■ **Goal**
Rewrite the lines below, swapping each "Instruction" for "Directive" and leaving everything else unchanged.

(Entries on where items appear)
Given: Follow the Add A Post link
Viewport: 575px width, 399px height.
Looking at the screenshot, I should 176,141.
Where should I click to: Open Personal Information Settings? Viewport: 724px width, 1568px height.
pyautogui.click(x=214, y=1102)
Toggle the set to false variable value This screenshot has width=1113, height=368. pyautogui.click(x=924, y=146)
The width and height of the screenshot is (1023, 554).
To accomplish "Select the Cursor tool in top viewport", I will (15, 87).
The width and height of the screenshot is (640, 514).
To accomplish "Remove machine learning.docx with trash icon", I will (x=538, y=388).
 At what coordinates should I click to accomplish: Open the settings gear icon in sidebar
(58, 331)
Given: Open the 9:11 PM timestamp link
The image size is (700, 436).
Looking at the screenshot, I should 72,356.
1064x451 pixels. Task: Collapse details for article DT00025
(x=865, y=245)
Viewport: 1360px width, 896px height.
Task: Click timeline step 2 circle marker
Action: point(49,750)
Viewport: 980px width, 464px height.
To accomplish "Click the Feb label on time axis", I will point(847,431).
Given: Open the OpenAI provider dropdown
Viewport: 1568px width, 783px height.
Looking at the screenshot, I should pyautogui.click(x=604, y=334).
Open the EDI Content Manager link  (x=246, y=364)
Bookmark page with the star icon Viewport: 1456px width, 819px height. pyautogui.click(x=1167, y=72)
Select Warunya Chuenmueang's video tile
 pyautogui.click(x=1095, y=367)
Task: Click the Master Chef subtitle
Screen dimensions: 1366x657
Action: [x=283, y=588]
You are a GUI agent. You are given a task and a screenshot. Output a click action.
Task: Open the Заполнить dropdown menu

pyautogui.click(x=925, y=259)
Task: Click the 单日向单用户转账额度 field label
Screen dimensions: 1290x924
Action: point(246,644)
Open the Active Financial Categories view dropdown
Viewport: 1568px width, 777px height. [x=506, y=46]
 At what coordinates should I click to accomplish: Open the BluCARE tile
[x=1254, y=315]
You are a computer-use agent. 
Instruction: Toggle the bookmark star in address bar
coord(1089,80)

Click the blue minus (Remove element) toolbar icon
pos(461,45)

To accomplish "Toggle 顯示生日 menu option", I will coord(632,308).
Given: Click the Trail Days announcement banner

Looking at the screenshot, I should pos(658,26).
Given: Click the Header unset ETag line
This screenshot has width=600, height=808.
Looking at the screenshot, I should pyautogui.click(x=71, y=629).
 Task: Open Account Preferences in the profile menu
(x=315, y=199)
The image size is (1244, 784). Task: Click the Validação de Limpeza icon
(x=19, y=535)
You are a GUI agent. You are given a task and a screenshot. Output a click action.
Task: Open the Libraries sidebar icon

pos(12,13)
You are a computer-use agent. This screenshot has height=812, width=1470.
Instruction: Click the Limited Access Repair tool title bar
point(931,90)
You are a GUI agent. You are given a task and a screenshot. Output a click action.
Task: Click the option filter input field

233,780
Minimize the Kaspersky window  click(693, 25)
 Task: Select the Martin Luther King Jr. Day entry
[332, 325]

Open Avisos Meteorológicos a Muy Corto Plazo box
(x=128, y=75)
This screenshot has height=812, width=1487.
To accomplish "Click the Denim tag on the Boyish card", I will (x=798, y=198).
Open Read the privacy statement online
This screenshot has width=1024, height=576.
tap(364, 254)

■ **Task output**
Given: Follow the Add A Post link
Viewport: 575px width, 399px height.
Looking at the screenshot, I should 176,141.
Where should I click to: Open Personal Information Settings? Viewport: 724px width, 1568px height.
pyautogui.click(x=214, y=1102)
Toggle the set to false variable value This screenshot has width=1113, height=368. pyautogui.click(x=924, y=146)
The width and height of the screenshot is (1023, 554).
To accomplish "Select the Cursor tool in top viewport", I will (15, 87).
The width and height of the screenshot is (640, 514).
To accomplish "Remove machine learning.docx with trash icon", I will (x=538, y=388).
 At what coordinates should I click to accomplish: Open the settings gear icon in sidebar
(58, 331)
Given: Open the 9:11 PM timestamp link
The image size is (700, 436).
Looking at the screenshot, I should 72,356.
1064x451 pixels. Task: Collapse details for article DT00025
(x=865, y=245)
Viewport: 1360px width, 896px height.
Task: Click timeline step 2 circle marker
Action: point(49,750)
Viewport: 980px width, 464px height.
To accomplish "Click the Feb label on time axis", I will point(847,431).
Given: Open the OpenAI provider dropdown
Viewport: 1568px width, 783px height.
Looking at the screenshot, I should pyautogui.click(x=604, y=334).
Open the EDI Content Manager link  (x=246, y=364)
Bookmark page with the star icon Viewport: 1456px width, 819px height. pyautogui.click(x=1167, y=72)
Select Warunya Chuenmueang's video tile
 pyautogui.click(x=1095, y=367)
Task: Click the Master Chef subtitle
Screen dimensions: 1366x657
Action: [x=283, y=588]
You are a GUI agent. You are given a task and a screenshot. Output a click action.
Task: Open the Заполнить dropdown menu

pyautogui.click(x=925, y=259)
Task: Click the 单日向单用户转账额度 field label
Screen dimensions: 1290x924
Action: point(246,644)
Open the Active Financial Categories view dropdown
Viewport: 1568px width, 777px height. [x=506, y=46]
 At what coordinates should I click to accomplish: Open the BluCARE tile
[x=1254, y=315]
You are a computer-use agent. 
Directive: Toggle the bookmark star in address bar
coord(1089,80)

Click the blue minus (Remove element) toolbar icon
pos(461,45)

To accomplish "Toggle 顯示生日 menu option", I will coord(632,308).
Given: Click the Trail Days announcement banner

Looking at the screenshot, I should pos(658,26).
Given: Click the Header unset ETag line
This screenshot has width=600, height=808.
Looking at the screenshot, I should pyautogui.click(x=71, y=629).
 Task: Open Account Preferences in the profile menu
(x=315, y=199)
The image size is (1244, 784). Task: Click the Validação de Limpeza icon
(x=19, y=535)
You are a GUI agent. You are given a task and a screenshot. Output a click action.
Task: Open the Libraries sidebar icon

pos(12,13)
You are a computer-use agent. This screenshot has height=812, width=1470.
Directive: Click the Limited Access Repair tool title bar
point(931,90)
You are a GUI agent. You are given a task and a screenshot. Output a click action.
Task: Click the option filter input field

233,780
Minimize the Kaspersky window  click(693, 25)
 Task: Select the Martin Luther King Jr. Day entry
[332, 325]

Open Avisos Meteorológicos a Muy Corto Plazo box
(x=128, y=75)
This screenshot has height=812, width=1487.
To accomplish "Click the Denim tag on the Boyish card", I will (x=798, y=198).
Open Read the privacy statement online
This screenshot has width=1024, height=576.
tap(364, 254)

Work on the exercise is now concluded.